Does this sound familiar? It’s the middle of the night, and you’re about to go to sleep, when a brilliant story idea or dialogue or just some absolutely perfect prose pops into your head. What do you do?
Most of us in this wide digital world are never very far from our smart phones, and there’s plenty of note taking apps out there. But if I had to pick my favorite, it would be Evernote. (evernote.com)
Taking notes or writing on your phone can be a great way to keep your notes safe – you can’t lose them like a piece of paper. But when it comes time to making some progress in your manuscript, most of us would rather use a full size keyboard than our thumbs. Or, maybe you take opportunities during the day to write on your phone, but there are still times when it would be useful to be able to work from a computer. That brings up the problem of: how do you get from notes on your phone to notes on your computer?
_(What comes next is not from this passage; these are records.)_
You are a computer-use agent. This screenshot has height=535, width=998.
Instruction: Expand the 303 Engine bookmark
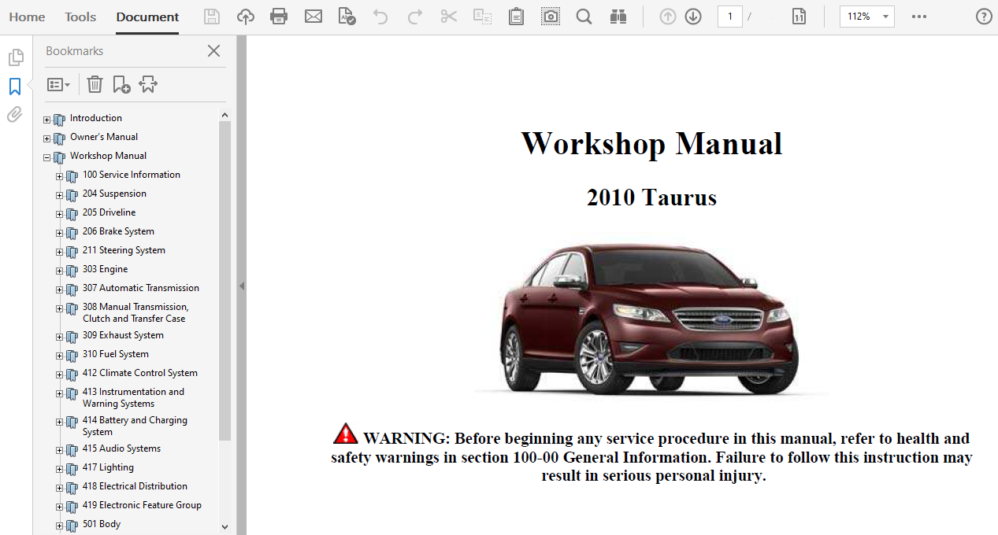(60, 271)
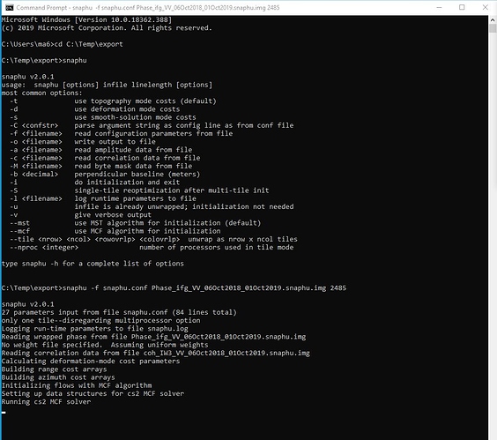Click 'Logging run-time parameters to file snaphu.log'
The height and width of the screenshot is (440, 497).
click(x=95, y=329)

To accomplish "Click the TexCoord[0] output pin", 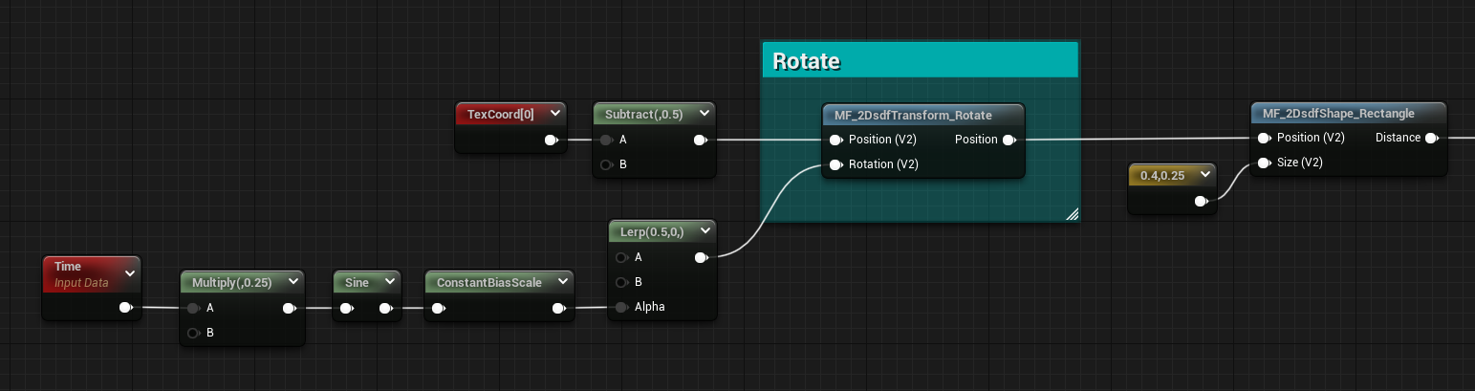I will 551,140.
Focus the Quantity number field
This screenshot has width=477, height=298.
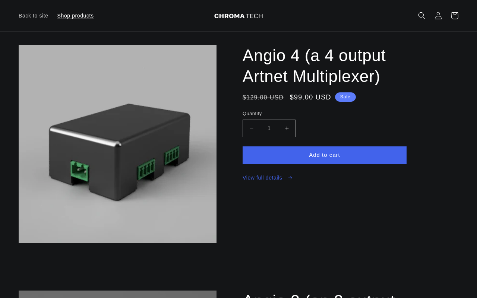pyautogui.click(x=269, y=128)
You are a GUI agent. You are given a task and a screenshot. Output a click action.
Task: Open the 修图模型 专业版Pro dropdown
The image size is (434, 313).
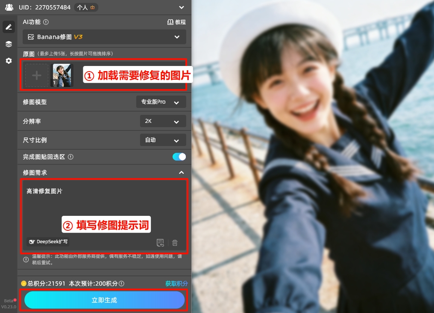point(161,101)
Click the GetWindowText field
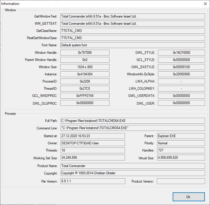The image size is (210, 205). pos(132,16)
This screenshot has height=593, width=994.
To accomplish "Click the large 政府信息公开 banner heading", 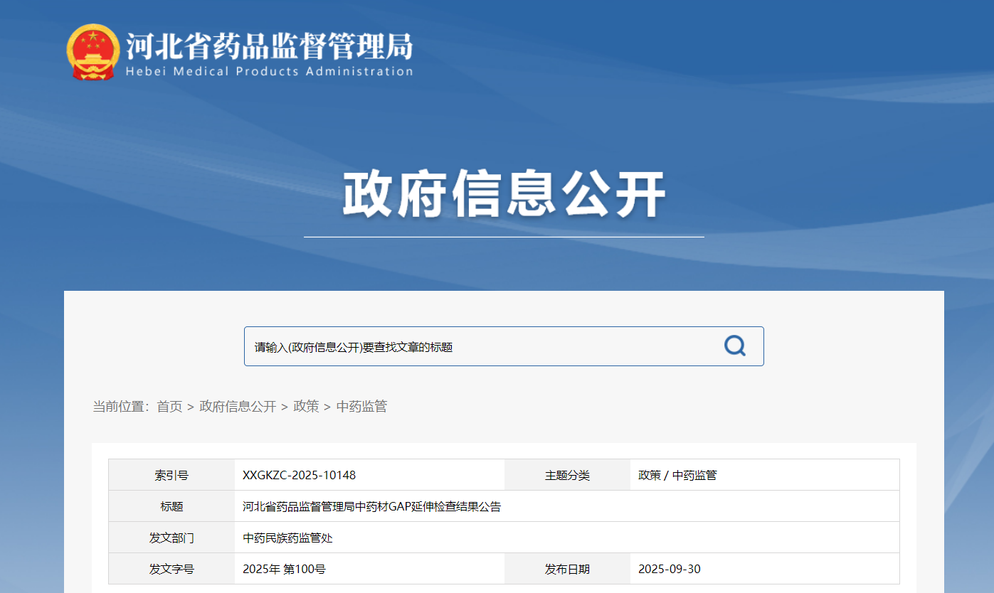I will (504, 194).
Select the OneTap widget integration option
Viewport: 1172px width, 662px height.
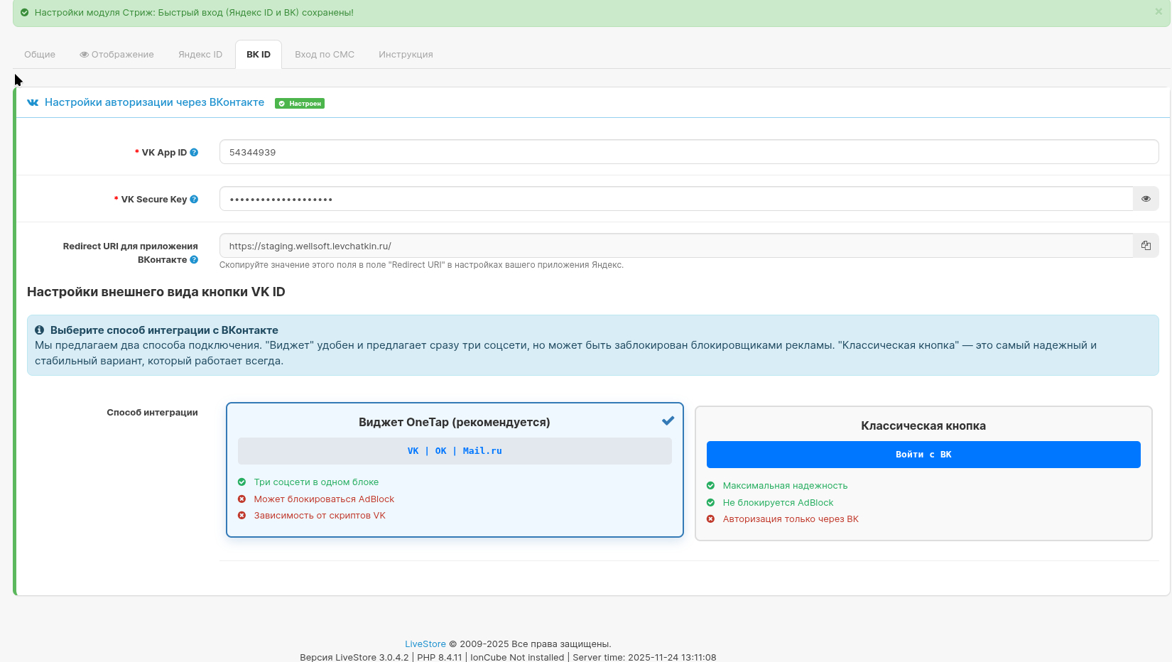point(455,423)

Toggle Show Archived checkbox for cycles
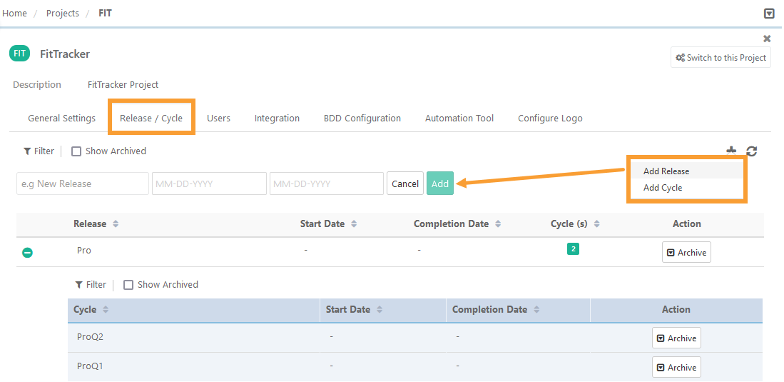128,285
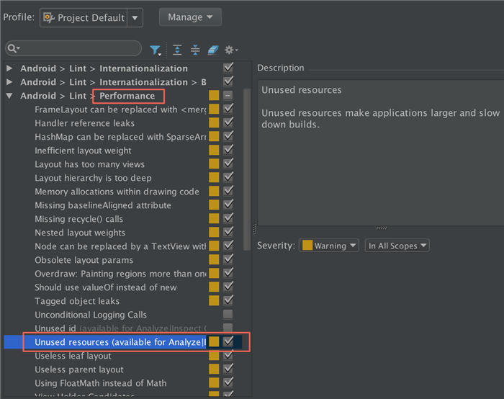Click the expand all tree icon

tap(177, 50)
Evernote has a desktop install, plus a phone app, and a web interface. So when you make a note on your phone, you can open it straight away on your computer. Or, if you’re not on your personal computer, you can log in on the web and access all of your notes there.
I’ve used Evernote during NaNoWriMo to compose my stories using tags, folders, and separate notes to write prose, character profiles, as well as research notes. I also use Evernote when I give seminars because I can write my presentation on my computer and then use the app on my tablet to reference while I’m in front of a crowd.
If you’ve never used Evernote, or are not quite happy with whatever your current note solution is, give it a try. There’s a free version that’s available to everyone who has an email address.
As a note, I’m not a representative or employee for Evernote, just a editor/writer who has found their application extremely useful.
What note taking application do you use? Would you recommend it to other writers? The comments are always open.